Certo anche Pozzovivo non si sottrae al rito di dedicare la vitto­ria alla mamma, nel giorno della Festa, però lo fa nei modi più veri e sentiti: «I miei sono contadini, ma sono grandi persone. Mi hanno aiutato e sostenuto sempre, que­sta vittoria è per loro ». L'hanno so­stenuto per diventare ciclista, ma soprattutto per diventare un uo­mo. Con la faccia da bimbo, Pozzo­vivo pensa, fa e dice cose in gran­de. Anche cose molto normali, co­me «tifo Juve, ascolto Battiato e Jo­vanotti, amo la natura e forse per questo amo pedalare sulle monta­gne ». Ma altre decisamente origi­nali. Pozzovivo suona il piano. Pozzovivo ha trovato il tempo per laurearsi in economia aziendale. Pozzovivo studia per hobby il me­teo (in gruppo lo consultano co­me un Bernacca). Pozzovivo è un tizio che non si nasconde dietro il solito dismpegno dell'atleta me­dio, con la frase simbolo «io non mi interesso di politica», ma anzi dichiara tranquillamente le sue simpatie di centrosinistra, aggiun­gendo comunque «è sbagliato se­guire il fiume dell'antipolitica: da questa crisi si esce solo tornando alla politica».

Pozzovivo è così, pieno di inte­ressi e di idee, di ottimismo e di so­gni.

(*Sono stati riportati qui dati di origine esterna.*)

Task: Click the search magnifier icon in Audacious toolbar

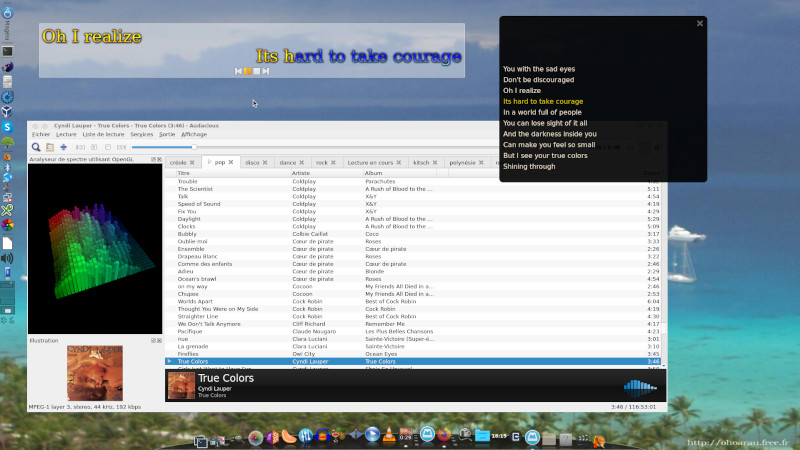Action: pyautogui.click(x=36, y=147)
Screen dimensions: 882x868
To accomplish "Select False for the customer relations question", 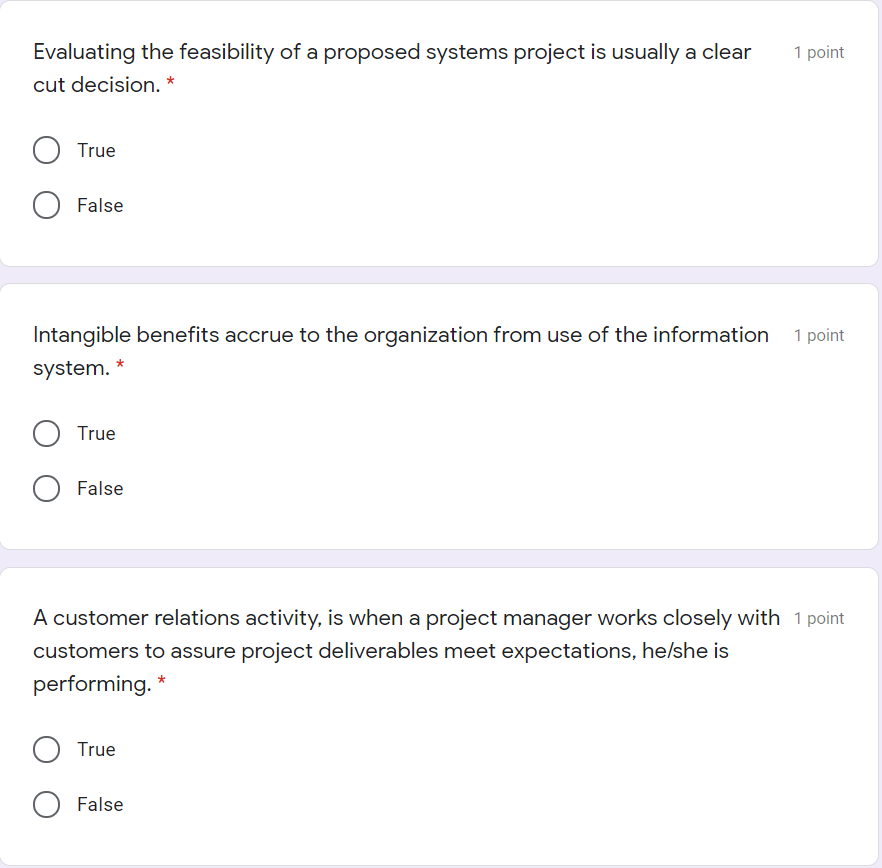I will tap(46, 804).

In altri sport divistici sarebbe raccontato come un genio assolu­to, qui nel ciclismo basta raccon­tarlo come un ragazzo del Sud che cerca la strada scommettendo sul­la propria testa e sulla propria ani­ma.

Diciamolo, è comunque un gi­gante, in questo Giro col braccino che concede pochissimo, facen­dosi pregare. Guarda la classifica generale, prima di chiudere. Sem­bra un ufficio postale italiano: tut­ti accatastati in coda, con il bigliet­to in mano, aspettando nervosa­mente che prima o poi qualcuno chiami.